Quickly she snatched up hood and cloak and followed Cicely into the quiet street.

Cicely scarce noted the presence of her companion. She hurried forward rapidly through the half-deserted streets, looking neither to right nor left, heedless of those terrible signs of butchery which greeted them at every corner, and at sight of which Prudence shrank and shuddered with horror.

At the inn the chief justice sat at supper with the circle of boon-companions whom he had collected from among the followers of his circuit.

At the door of the inn a sentry barred the girl's entrance, and to Cicely's request for audience with the lord chief justice, his reply was that the business must wait, seeing that his lordship was at dinner.

In vain Cicely pleaded for an interview however brief, in vain she protested that her business was urgent, her information of the utmost importance, even in vain she offered him money, the man was obdurate.

From the row of open windows above came the clink of glasses, the murmur of men's voices, at times a loud burst of laughter. Cicely glanced from the unmoved face of the sentry up to the open windows of the room in which was the man she sought. She had carried her resolution so far, she could not endure the thought of failure now.

As she glanced upward an officer lounged into view at one of the windows and stared carelessly down on the group below.

"By Mahomet!" he exclaimed. "A petticoat. Two, i' faith, and main pretty baggages into the bargain."

He turned and said something to his comrades, and the jest was greeted by a burst of coarse laughter.

Other men crowded to the windows and stared down curiously at the two girls, and as the first speaker turned away, the babble of voices in the room grew, louder.

Presently the officer appeared in the doorway of the inn, and with a bow of mock politeness requested the ladies to honour him by placing their difficulties in his hands, and telling him the nature of their business with the lord chief justice.

Shrinking involuntarily before the bold appraising looks with which the man surveyed her face and figure, Cicely nevertheless answered bravely enough that she possessed certain information concerning a rebel, but could confide her knowledge to none save Lord Jeffreys himself.

"'Tis not his lordship's custom to deal with any business at so late an hour," answered the officer. "Yet a request from those fair lips can never go ungranted, so, an you will permit me, I will act as your advocate, and plead with him for an interview.
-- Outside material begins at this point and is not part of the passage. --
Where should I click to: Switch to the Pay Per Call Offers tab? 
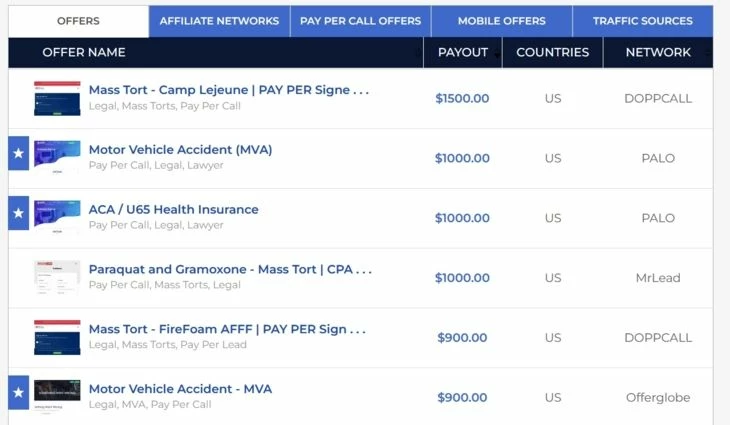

He would scarce refuse, did he know what a pleasure his consent would afford him."

He led the girls into the inn, and with another low bow, and a last critical survey left them in the passage and mounted to the room above with his report.
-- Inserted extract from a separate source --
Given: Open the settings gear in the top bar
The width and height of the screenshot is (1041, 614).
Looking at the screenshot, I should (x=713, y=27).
Evidently the report gave complete satisfaction. It was received with roars of laughter and a burst of eager questioning, and in a very short space of time the officer reappeared below, and requested Cicely, with a great show of politeness, to accompany him to the presence of the lord justice.

"I have so favourably reported to his lordship, madame, that he is as eager to see you as ever you can be to see him; indeed, 'tis yourself should be the most powerful advocate."

"You are very kind, sir," faltered Cicely.

The man's manner made her shudder, but as she turned to accompany him upstairs, followed by the reluctant Prudence, her heart leaped in triumph at having so easily overcome the first obstacle in her path. Surely now she was on the road to success. But when her companion flung wide the door, and bowed her elaborately into the room above, she stopped with a low cry of astonishment and fear, and the glad triumph died within her. For then only did she understand that her interview was not to be, as she had supposed, with the lord chief justice alone, in the privacy of his chamber, but that it was in the presence of these half-drunken roysterers, whose coarse laughter heard in the street below had stung her cheeks to crimson; it was before these drinking, jesting, pitiless men that she must tell her tale, and urge her plea.

It was too late then to retreat, but as she stood in the doorway, and surveyed with anxious eyes the room and the company assembled there, a vague, inexplicable fear took possession of her heart, and involuntarily she groped for Prue's hand, and drew the girl closer to her side.